In this page, WTM is going to travel back in time and do some really “old-fashioned” mathematics. Specifically we will look at how the ancient Egyptians multiplied quantities and dealt with fractions. To make things more convenient for our discussion, we will use our own numbering system and symbols. This is a piece of good news/bad news. First, it facilitates our presentation: you will understand the numbers right away and I can write things with my computer keyboard. However, such does not how “what it really looked like to the ancient Egyptian’s eyes and mind” and we can’t truly appreciate why he did things that way (which seems more difficult to us with our modern notation). But it’s the best I can do for now.

With that preface, step into our time travel machine, strap on your seat belts, and let’s go!

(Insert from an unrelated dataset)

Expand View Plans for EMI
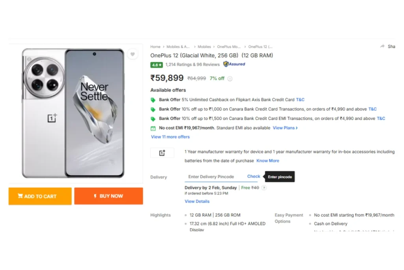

We will begin with the idea of multiplication, as it is the easier of the two topics. Let’s say we wish to multiply 13 by 28. We write things this way:

```			1	 28
2	 56
4	112
8	224```

Notice that in the two columns each number is the double of the number above it (that is, after the first row). That’s the first step — just multiply by 2! Everybody should know their “2 times table”, right?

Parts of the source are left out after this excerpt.